What exactly is a meltdown, you might ask? There's a lot of confusion as to what constitutes a "full" or "partial" meltdown—neither is a strictly technical term, though in the popular usage of the word, today's revelation leans more towards the former. David Brenner, director of the Columbia University Center for Radiological Research, describes a "partial meltdown" as "fuel that's been damaged and partially melted. Some of the fuel has probably been oxidized and breached and melted at the top of the core where the heat rises."
MIT nuclear scientist Ron Ballinger describes a "full meltdown" as when fuel "would melt into the bottom of the vessel. Then you get to this theoretical point where if they can't cool it, then eventually the vessel itself, the steel, would melt, and you'd end up with a bunch of melted fuel and steel on the bottom of the concrete faceplate of the plant, in the containment vessel. And then it would have to get out of there."
Today's news indicates something much closer to the latter scenario.
The possibility of a meltdown has been floating in the air since the earthquake and subsequent explosions first rocked the roof off of Fukushima, spreading radiation, confusion, and displacement across the local populace (and beyond). Since then, TEPCO workers and the Japanese government have desperately struggled to keep the nuclear fuel rods inside the reactors cool—if they don't, the scorching material will melt into a pool of radioactive lava, further damaging the facility. That's the scenario everyone's been aiming to avoid—and that's the scenario we now know had actually occurred all along. Underneath all that dumped seawater has been lying a blob of melted fuel. And it could be melting its way out.

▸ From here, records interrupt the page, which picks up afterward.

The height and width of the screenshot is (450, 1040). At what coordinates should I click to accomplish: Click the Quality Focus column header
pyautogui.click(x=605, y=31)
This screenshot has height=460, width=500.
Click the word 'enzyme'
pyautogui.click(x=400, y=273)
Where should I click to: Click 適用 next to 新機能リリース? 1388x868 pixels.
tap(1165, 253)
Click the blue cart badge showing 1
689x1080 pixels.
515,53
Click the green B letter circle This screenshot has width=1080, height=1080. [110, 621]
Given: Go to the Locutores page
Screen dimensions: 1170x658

This admittance goes against every assurance TEPCO has handed the world in the midst of Japan's nuclear crisis—that the situation was bad, but that with emergency work, the plant would be mostly stable, and could be safely shutdown within the year. The worry now, beyond the fact that the damage to the reactor is far worse than imagined, is that a hole in the facility will lead incredibly contaminated water leak out like a faucet. A scalding, radioactive faucet.